What to produce: Which lines of the data hold the word "will"? Copy all of them.

Data excerpts
┌──
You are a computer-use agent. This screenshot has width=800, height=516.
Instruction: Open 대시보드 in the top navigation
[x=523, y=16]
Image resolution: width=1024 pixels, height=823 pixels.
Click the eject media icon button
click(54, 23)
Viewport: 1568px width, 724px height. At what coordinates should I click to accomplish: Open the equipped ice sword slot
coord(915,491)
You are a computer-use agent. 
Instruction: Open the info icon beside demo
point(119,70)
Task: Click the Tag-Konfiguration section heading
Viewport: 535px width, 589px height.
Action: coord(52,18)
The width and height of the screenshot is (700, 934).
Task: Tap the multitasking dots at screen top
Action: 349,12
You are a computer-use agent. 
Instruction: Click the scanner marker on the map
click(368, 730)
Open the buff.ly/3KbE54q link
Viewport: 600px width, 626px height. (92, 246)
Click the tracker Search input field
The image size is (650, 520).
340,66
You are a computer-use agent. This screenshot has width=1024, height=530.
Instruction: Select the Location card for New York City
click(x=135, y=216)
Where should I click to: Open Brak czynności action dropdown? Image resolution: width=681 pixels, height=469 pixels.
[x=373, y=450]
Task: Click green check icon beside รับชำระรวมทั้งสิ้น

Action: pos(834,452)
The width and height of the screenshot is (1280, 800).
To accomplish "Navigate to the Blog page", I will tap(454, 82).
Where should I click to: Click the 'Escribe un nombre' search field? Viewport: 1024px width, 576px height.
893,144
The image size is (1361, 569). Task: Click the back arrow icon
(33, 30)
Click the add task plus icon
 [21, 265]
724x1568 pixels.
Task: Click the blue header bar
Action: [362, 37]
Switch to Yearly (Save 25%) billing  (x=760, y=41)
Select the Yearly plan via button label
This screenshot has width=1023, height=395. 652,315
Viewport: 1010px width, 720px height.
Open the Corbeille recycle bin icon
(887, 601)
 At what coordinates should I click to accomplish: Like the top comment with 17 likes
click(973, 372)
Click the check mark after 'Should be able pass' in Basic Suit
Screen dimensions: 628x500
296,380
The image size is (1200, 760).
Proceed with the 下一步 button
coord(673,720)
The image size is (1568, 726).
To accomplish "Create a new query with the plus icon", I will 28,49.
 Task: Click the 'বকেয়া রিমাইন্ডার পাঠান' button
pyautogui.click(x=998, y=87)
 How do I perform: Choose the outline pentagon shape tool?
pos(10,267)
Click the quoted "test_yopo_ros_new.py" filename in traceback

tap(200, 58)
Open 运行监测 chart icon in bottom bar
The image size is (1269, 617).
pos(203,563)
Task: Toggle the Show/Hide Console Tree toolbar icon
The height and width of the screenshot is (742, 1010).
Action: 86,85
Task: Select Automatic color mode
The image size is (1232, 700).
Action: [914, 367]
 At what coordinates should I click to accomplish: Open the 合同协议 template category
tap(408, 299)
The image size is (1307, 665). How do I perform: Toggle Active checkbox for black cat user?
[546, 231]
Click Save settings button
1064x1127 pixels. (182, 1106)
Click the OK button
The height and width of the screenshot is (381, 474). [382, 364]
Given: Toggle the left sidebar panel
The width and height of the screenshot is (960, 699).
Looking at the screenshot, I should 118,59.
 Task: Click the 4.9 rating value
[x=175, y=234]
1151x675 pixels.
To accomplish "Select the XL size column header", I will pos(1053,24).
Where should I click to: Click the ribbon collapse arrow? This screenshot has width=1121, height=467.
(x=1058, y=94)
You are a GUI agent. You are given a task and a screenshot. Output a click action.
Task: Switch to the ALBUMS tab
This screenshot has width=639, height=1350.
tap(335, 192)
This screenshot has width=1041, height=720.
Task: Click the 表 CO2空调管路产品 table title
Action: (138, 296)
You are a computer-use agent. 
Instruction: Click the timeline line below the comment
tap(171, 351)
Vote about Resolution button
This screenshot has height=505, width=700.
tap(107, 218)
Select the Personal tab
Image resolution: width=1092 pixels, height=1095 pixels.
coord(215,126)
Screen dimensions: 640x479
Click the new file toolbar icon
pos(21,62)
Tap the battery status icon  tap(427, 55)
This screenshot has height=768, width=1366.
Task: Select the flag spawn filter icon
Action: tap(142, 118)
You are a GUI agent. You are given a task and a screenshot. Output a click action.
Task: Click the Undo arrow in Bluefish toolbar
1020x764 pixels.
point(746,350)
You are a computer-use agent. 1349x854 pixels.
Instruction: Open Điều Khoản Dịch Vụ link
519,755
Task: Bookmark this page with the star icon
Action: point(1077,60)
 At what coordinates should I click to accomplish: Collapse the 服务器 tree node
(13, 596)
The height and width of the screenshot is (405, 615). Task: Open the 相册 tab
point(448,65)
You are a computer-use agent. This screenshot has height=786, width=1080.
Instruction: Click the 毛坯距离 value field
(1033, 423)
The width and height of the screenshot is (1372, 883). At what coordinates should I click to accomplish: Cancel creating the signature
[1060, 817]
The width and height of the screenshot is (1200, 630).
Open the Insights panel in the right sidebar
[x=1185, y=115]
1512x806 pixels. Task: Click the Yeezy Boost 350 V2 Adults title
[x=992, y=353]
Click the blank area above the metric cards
└──
Response:
To accomplish "Navigate to the Blog page", I will tap(454, 82).
To accomplish "Create a new query with the plus icon", I will 28,49.
To accomplish "Select the XL size column header", I will pos(1053,24).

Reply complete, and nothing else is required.